┌─ SOURCE EXTRACT
Neal Pressley’s “No. 7” series of woodblock prints capture a historic building’s past identification before it was erased during the site’s development into a construction company’s Lancaster headquarters. An augmented reality video will illustrate where the “No. 7” was originally seen on the building prior to its transformation. Daniel Healey’s Letraset transfer drawings are shape forms the artist meticulously creates by hand, “not [with] a computer, or lensing an AI response.”

Steina and Woody Vasulka on the other hand, embraced new medias and broke technological barriers to create moving images that questioned the presence of the human hand in artmaking. Their two works in the exhibition, “1-2-3-4” and “Solo for 3” look archaic now and almost humorous in their basicness. But at the time of their making, the videos were groundbreaking.
└─
┌─ EXTRACTED DATA
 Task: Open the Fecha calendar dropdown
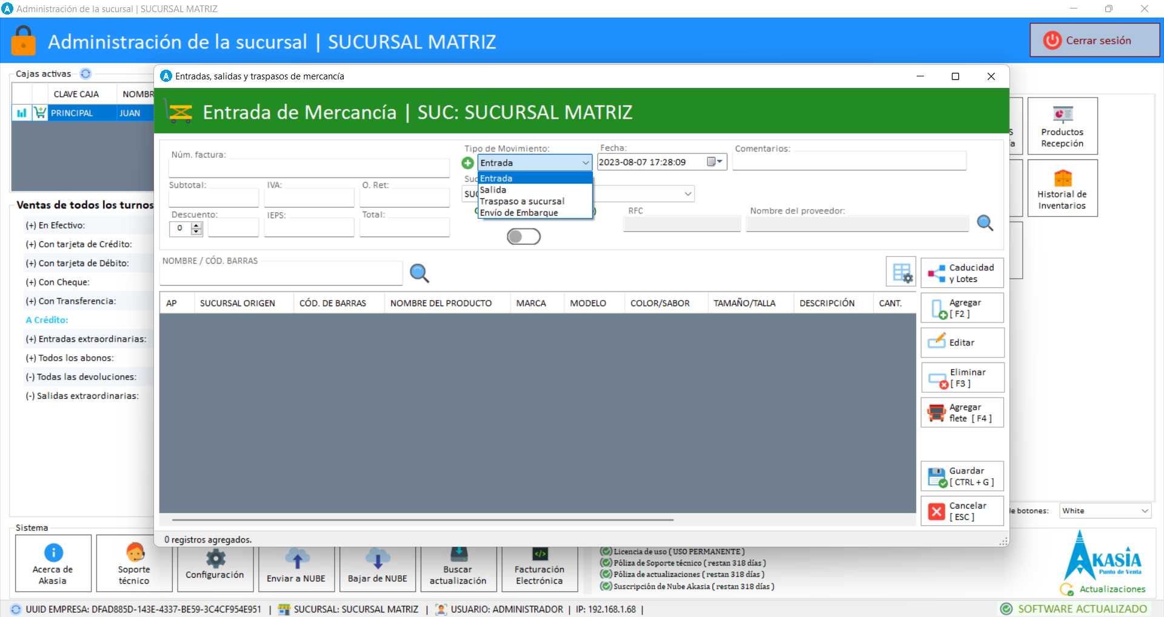[x=715, y=162]
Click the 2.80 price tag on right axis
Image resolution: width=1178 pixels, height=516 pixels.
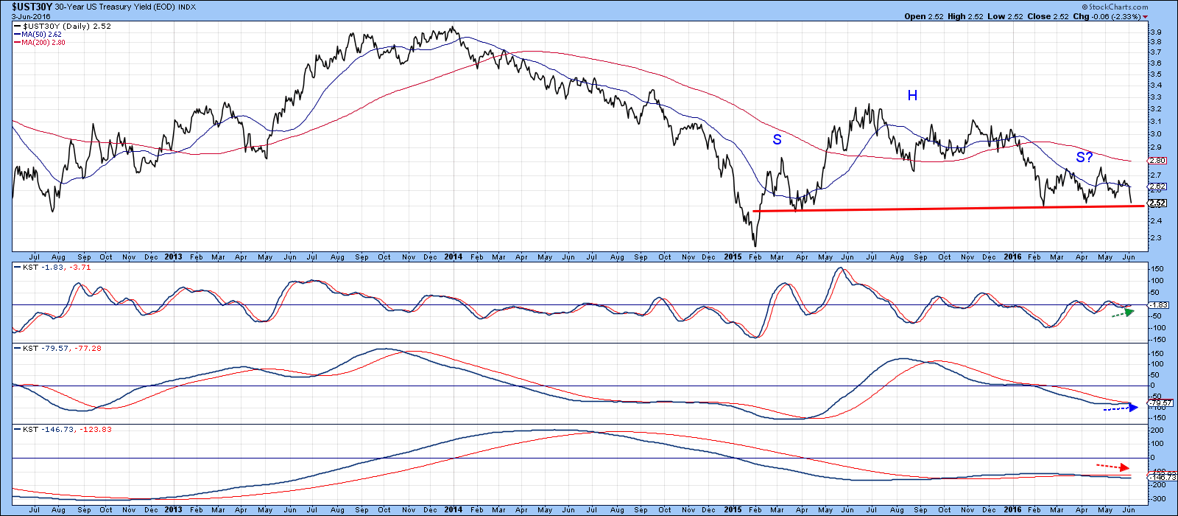pyautogui.click(x=1157, y=161)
└─
■ **GOAL 1**: According to the exhibition text, which two works by Steina and Woody Vasulka are shown in the exhibition?
■ **GOAL 2**: Quote the exhibition text between "Steina and Woody" and "videos were groundbreaking.", inclusive.

■ **SOLUTION 1**: "1-2-3-4" and "Solo for 3"

■ **SOLUTION 2**:
Steina and Woody Vasulka on the other hand, embraced new medias and broke technological barriers to create moving images that questioned the presence of the human hand in artmaking. Their two works in the exhibition, “1-2-3-4” and “Solo for 3” look archaic now and almost humorous in their basicness. But at the time of their making, the videos were groundbreaking.